Entre suspiros, choros e críticas, a despedida de um dos mais icônicos estilistas do mundo, Karl Lagerfeld, nos ensinou um tanto. Com aproximadamente 70 anos de carreira (36 só à frente da label francesa), deixa um legado transformador e revigorante, além de uma disciplina incomparável, ensinada a todos que o cercavam. Não sou fã #1 do estilista, mas devo confessar que, há tempos, observo seu trabalho com outros olhos. Sou apaixonada por itens clássicos e daquela velha alfaiataria careta que conhecemos, sabe? Mas nenhum casaco de tweed tinha mexido com o meu coração até assistir ao último desfile assinado por ele. Ver o clássico modelo ganhando brilho e cor na catwalk no Grand Palais, em Paris, foi de arrepiar. Talvez pelo ar de já saudade que pairava por ali, talvez pelo luto da perda de um grande artista. Não sei. Aquilo que eu achava sem graça, volta a ter vida, atitude, motivo de sobra para Coco dar um pulo de onde quer que ela esteja. Fios de lurex brilhavam por lá, bolsos de shapes extras passaram a fazer parte de uma silhueta feminina, e cores vibrantes animaram alguns looks – quem diria, hein?

 

Notei também a forte presença do ‘diferente’, entre um look e outro. Modelagens acinturadas e superfemininas dividiam os holofotes com pantalonas amplas e casacos over - muitos dos looks desfilados no dia misturavam os dois mundos, o que para mim, foi incrível! Transparências marcavam presença em camisas e barrados, decotes profundos pontuavam silhuetas mais retas e o famoso e querido colar de voltas dava as caras, enfeitando golas altas e carecas. O tradicional Channel era evidente, mas o que mais chamava atenção era a forma como as peças eram interpretadas.
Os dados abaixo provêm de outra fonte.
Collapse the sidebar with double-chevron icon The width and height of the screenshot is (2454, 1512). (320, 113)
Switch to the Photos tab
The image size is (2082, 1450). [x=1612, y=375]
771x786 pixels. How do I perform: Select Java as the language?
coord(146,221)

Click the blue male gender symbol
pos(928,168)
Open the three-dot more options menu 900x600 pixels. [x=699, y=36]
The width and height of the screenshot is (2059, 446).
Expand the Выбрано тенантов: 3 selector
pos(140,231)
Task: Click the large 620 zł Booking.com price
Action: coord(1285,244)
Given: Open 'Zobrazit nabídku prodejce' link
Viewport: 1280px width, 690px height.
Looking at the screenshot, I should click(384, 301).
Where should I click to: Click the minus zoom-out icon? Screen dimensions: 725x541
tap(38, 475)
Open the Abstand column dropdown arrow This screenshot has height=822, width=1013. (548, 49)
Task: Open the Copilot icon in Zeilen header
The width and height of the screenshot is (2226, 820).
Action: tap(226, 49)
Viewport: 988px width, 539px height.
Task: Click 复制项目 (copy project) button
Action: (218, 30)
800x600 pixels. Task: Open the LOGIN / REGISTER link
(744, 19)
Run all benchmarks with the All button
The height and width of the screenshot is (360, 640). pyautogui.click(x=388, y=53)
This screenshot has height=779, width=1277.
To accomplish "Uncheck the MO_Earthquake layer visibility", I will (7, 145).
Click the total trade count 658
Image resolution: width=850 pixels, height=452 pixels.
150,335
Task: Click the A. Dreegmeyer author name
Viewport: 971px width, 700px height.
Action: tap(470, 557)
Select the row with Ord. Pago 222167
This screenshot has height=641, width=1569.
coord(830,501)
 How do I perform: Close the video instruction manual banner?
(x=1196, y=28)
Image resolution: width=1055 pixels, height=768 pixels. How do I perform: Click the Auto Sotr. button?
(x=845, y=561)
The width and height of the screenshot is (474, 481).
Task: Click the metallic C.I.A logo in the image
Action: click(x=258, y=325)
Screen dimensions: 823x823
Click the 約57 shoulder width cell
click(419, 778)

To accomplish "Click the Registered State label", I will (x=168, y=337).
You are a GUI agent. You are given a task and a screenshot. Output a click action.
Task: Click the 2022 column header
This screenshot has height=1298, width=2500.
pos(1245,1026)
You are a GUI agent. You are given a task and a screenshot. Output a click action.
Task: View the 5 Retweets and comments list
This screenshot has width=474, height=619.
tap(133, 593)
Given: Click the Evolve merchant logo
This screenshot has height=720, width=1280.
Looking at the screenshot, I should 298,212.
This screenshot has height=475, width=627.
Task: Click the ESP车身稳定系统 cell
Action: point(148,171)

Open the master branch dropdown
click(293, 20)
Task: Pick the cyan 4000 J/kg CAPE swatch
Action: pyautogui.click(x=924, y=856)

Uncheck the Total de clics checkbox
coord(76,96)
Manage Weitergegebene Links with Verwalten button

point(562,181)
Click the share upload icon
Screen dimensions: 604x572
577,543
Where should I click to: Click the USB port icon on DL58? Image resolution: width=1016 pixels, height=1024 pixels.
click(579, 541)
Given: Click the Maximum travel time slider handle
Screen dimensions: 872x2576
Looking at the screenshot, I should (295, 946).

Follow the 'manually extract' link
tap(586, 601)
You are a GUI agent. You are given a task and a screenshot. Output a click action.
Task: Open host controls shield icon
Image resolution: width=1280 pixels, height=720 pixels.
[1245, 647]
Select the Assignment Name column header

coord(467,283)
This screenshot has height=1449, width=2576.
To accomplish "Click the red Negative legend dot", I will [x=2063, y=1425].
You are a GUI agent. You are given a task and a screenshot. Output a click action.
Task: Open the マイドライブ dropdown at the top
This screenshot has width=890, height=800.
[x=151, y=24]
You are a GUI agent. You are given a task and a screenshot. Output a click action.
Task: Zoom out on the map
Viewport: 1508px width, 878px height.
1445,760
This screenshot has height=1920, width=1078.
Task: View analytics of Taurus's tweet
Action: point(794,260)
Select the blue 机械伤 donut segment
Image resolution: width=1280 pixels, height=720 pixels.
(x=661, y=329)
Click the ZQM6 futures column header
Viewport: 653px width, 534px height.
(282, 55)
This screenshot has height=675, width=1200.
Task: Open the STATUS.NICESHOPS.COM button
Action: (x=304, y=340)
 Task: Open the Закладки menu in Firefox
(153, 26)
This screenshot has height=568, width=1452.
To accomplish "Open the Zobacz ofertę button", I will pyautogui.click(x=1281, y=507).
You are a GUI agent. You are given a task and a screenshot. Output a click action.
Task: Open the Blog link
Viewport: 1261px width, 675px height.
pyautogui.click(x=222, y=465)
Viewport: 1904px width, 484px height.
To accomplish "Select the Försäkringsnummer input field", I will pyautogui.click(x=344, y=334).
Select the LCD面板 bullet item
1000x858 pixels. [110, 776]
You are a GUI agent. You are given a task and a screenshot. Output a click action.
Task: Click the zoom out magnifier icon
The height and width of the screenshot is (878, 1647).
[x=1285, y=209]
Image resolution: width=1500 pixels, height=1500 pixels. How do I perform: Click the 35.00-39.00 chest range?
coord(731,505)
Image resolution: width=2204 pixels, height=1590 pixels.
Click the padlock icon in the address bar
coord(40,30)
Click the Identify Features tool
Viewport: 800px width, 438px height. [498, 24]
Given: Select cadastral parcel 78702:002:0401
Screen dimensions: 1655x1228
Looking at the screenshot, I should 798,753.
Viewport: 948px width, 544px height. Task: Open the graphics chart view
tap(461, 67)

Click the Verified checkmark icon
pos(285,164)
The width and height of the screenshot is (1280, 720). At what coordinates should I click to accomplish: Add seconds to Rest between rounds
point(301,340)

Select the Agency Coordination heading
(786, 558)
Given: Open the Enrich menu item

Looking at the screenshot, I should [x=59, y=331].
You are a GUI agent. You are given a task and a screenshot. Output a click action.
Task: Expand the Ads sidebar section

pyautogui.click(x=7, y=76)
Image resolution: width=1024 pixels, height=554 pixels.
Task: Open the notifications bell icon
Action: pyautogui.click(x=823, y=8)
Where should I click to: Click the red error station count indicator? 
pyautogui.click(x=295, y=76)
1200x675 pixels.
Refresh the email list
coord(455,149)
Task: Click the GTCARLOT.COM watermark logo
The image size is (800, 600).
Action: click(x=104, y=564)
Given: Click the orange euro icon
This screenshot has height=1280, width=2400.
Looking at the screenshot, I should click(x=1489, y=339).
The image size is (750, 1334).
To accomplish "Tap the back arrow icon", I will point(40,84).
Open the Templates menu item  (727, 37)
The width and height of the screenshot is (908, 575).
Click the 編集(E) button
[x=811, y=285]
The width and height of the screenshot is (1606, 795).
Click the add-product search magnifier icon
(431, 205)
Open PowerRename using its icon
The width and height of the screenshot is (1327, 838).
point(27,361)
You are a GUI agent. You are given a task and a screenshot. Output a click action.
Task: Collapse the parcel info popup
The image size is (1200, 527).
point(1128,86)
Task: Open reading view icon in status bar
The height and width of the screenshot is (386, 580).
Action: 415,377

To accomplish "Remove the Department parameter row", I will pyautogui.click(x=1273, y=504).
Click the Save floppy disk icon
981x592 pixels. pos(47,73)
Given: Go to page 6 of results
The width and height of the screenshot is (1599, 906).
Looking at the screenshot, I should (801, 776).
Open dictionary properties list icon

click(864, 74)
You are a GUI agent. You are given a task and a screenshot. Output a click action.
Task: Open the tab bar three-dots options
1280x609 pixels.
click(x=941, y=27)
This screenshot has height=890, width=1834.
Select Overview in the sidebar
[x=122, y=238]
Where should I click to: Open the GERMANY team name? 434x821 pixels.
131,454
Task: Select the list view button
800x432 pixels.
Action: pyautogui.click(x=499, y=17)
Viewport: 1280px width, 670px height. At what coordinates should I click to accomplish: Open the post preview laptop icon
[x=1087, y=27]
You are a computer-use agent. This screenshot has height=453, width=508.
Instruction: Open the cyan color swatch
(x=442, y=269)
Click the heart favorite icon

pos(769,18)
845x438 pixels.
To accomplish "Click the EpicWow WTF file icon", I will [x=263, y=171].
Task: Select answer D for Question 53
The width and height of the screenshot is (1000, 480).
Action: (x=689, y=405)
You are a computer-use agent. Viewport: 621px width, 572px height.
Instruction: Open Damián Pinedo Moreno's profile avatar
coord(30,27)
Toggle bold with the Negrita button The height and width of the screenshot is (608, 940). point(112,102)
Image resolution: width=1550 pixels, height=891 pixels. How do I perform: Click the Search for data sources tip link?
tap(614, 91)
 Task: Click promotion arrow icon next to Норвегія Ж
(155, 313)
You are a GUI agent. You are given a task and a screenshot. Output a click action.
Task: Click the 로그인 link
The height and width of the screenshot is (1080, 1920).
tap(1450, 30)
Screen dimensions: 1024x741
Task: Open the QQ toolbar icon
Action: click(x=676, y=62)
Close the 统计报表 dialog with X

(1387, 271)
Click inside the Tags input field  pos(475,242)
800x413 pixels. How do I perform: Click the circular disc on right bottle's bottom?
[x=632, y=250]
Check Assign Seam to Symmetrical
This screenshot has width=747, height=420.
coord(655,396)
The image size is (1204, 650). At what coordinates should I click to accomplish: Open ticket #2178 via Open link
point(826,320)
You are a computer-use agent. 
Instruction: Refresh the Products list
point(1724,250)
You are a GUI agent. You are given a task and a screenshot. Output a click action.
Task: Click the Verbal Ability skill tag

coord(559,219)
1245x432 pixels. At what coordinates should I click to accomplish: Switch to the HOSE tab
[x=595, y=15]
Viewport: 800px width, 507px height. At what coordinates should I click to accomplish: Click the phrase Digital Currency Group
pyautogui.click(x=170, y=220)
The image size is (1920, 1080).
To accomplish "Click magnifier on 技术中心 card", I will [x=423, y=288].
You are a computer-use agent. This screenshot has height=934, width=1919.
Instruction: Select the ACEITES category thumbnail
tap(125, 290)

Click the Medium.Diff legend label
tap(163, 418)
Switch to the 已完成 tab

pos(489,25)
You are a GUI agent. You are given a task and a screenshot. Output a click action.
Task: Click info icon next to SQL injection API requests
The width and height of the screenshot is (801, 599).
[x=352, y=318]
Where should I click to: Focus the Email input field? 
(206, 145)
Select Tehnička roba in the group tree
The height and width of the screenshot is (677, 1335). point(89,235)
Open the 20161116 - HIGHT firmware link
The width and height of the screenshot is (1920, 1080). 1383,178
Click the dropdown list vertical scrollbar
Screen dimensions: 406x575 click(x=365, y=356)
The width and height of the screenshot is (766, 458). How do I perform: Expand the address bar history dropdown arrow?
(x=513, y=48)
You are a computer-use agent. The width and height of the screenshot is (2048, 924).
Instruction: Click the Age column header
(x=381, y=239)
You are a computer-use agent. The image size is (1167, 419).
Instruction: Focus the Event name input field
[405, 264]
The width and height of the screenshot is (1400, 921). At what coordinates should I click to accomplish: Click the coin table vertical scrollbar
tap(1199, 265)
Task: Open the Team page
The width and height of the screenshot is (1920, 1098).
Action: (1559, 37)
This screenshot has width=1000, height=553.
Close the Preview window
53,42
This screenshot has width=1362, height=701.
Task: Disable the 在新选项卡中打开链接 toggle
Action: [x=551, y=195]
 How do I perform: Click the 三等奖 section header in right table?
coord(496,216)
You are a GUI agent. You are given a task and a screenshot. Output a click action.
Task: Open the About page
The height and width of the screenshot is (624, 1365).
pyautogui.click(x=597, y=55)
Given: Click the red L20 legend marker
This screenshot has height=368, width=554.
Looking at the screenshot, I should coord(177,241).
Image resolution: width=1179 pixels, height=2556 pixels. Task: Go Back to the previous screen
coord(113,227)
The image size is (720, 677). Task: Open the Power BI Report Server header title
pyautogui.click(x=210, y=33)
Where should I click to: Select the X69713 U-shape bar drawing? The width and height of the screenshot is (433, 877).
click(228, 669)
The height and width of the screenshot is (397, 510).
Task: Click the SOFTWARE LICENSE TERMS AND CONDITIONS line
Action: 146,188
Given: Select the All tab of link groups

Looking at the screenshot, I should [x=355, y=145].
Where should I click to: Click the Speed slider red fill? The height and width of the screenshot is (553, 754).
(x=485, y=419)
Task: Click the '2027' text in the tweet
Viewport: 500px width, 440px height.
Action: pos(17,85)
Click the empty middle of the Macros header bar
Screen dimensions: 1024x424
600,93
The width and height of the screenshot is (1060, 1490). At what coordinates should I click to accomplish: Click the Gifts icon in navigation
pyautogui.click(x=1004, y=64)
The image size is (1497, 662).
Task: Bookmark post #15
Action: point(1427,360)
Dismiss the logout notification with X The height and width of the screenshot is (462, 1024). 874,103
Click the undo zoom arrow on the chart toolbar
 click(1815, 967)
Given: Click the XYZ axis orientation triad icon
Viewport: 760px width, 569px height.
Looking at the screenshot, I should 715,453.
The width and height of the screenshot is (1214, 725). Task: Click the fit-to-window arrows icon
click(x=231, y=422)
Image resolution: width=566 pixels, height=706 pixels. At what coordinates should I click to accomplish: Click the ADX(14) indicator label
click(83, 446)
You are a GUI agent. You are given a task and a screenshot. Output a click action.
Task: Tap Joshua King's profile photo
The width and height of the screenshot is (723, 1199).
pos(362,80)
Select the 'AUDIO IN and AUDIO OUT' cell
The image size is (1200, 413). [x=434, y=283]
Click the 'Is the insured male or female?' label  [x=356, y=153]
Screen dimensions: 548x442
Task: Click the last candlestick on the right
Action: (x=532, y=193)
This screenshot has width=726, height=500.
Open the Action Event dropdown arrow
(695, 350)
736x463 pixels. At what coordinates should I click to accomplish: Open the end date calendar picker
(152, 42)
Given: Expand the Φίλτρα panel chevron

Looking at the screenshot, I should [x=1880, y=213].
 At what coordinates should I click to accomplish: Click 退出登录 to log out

O corte mais masculino de calças e blazeres combinavam perfeitamente com a gola vitoriana de camisas sobrepostas; o plaid queiridinho do estilista e também da criadora da maison desfilava com suavidade e amadurecimento em tons que iam do camel ao azul marinho, do preto ao cinza, e a it bag double flap em diferentes texturas e acabamentos, faziam as vezes de pochetes e handbags. 

 

A nova cara da Channel já tem nome e sobrenome, Virginie Viard, parceira de longa data de trabalho de Karl. Ela, que apareceu tímida no final do desfile, demonstrou respeito e condolências ao estilista. Lindo de ver. E vale ressaltar: Virginie será a primeira mulher a comandar a label, depois de Coco. O que o destino reserva para a marca? É enigmático para mim. O último suspiro e adeus de uma era inteira foi registrado e comovido por todos que amam moda. E mesmo que você acredite que nada possa mudar, veja com outros olhos: o fim da a Chanel de Karl Lagerfeld, planejado ou não, finaliza sua trajetora com a mensagem clara de que tudo pode mudar, até as mais tradicionais formas de beleza e sofisticação.